Tuesday, November 15, 2011

RCMP's Own Docs Reveal Case Against Almalki Racist, Unfounded


Three Years After Finding of Canadian Complicity in Torture, Silence Lingers in Ottawa.
By Matthew Behrens
(this story originally appeared at rabble.ca)

Three years after a secretive federal inquiry found that numerous agencies of the Canadian government were complicit in his torture, Ottawa’s Abdullah Almalki held a press conference on Parliament Hill October 25, where he released shocking documents to prove the alleged case against him was completely unfounded and based on racism.

Almalki, who was detained, interrogated, and tortured for 22 months in a Syrian dungeon, has sought answers to many questions since his return to Canada. Why was he targeted? How could agencies of his own government fabricate a case against him and then send questions to his Syrian torturers? He had hoped to participate in the Iacobucci Inquiry struck in 2007 to investigate both his case and those of Ahmad El Maati and Muayyed Nureddin, also tortured with Canadian complicity, but all three were completely shut out of the process, along with their lawyers, the public, and the media.

The Iacobucci report, released in October 2008, found, among other conclusions, that “several of the Canadian officials involved in the decision to send questions for Mr. Almalki were aware that doing so created a serious risk that Mr. Almalki would be tortured.” It also found “Some of the RCMP members involved in the decision to send questions for Mr. Almalki displayed a dismissive attitude towards the issue of human rights and the possibility of torture.”

The report cleared the three men of the serious allegations that had been created about them by CSIS and the RCMP, noting that in the case of Mr. Almalki, a description of him as an “imminent threat” to national security was not only “inflammatory, inaccurate, and lacking investigative foundation,” it was in fact meant to describe someone else.

But the damning findings of the Iacobucci inquiry did not provide a sufficient enough explanation both for what happened and why it occurred, and certainly failed to lay proper blame and seek accountability.

Since that time, Almalki has sifted through many pages of documents he received under freedom of access to information, and was shocked to discover what he found.

“Ten years ago, I never thought that one day I would be standing and speaking publicly about racism,” Almalki says. “I think I had the grace of not experiencing racism in my life before.”
The occasion for his comments was the October 25 release of RCMP internal documents from 2001. About three weeks after the attacks of September 11, 2001, the RCMP sent a dangerous, inflammatory memo to Syria and the intelligence agencies of numerous other countries suggesting Almalki was an “imminent threat” to the public safety and security of Canada. Yet that same day, the RCMP’s own assessment showed he was not a threat at all. “O Div. task force are presently finding it difficult to establish anything on him other than the fact that he is an arab running around,” the document reads.

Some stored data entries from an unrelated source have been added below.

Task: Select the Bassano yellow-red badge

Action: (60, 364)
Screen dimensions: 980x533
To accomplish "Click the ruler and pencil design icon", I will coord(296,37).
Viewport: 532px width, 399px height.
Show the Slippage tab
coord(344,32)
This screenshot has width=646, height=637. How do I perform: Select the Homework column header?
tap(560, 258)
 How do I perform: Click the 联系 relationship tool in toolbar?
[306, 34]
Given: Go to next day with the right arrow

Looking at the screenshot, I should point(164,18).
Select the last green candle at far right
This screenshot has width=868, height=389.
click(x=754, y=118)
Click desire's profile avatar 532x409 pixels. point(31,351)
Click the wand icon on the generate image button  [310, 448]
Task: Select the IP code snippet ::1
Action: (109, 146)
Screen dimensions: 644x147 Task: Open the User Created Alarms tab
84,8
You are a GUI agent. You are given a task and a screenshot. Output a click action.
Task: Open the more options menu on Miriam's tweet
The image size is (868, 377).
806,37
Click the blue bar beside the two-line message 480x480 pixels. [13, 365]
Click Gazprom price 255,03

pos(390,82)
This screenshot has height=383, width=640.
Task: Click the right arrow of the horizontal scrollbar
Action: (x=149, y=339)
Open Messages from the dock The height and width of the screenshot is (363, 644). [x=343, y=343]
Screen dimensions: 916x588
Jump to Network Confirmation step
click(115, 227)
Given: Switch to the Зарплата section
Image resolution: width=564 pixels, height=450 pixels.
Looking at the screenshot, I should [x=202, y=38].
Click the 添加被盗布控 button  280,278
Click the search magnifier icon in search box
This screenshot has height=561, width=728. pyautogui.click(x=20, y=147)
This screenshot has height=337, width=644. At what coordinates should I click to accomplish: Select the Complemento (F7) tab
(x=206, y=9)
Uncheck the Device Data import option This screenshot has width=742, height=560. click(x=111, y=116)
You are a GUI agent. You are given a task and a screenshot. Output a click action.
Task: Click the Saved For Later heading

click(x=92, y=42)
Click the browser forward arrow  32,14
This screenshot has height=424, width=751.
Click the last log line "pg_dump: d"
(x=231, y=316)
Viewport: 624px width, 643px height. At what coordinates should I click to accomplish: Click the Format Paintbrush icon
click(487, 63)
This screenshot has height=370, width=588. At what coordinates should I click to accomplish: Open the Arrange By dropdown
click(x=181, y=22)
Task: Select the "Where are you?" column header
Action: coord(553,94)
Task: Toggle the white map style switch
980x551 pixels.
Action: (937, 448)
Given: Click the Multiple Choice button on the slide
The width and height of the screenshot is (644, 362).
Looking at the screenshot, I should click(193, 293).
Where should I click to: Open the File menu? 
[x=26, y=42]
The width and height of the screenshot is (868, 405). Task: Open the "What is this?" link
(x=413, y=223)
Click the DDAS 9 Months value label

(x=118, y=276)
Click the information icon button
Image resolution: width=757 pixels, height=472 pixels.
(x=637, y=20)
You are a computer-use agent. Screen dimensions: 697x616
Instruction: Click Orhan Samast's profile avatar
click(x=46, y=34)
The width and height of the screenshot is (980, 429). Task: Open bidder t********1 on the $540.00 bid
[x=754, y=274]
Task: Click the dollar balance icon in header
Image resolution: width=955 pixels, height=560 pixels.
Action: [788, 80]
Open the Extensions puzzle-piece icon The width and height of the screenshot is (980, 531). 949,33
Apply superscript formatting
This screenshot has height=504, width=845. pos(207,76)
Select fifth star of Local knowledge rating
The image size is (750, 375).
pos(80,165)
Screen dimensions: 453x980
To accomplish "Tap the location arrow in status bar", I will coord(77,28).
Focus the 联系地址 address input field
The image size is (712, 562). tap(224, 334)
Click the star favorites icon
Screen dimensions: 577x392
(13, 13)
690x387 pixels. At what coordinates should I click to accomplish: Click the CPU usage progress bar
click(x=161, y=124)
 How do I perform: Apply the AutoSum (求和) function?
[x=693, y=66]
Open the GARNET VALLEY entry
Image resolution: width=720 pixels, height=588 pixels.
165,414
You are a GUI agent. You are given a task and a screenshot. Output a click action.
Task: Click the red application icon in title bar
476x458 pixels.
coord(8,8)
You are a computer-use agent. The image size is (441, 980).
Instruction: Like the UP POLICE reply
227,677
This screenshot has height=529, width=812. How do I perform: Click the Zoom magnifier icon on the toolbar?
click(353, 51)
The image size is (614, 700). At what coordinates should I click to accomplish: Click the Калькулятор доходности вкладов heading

“It is not only heartbreaking and extremely disappointing to see that the biggest police force in Canada is racist,” Almalki says. “It is rather disgusting and outrageous when you see that this would lead to making up and fabricating accusations about a person that resulted in torture and illegal detention.

“Racism blinds people, impairs their judgment, shrinks their cognitive abilities, and diminishes moral values. Racism stinks and stings.”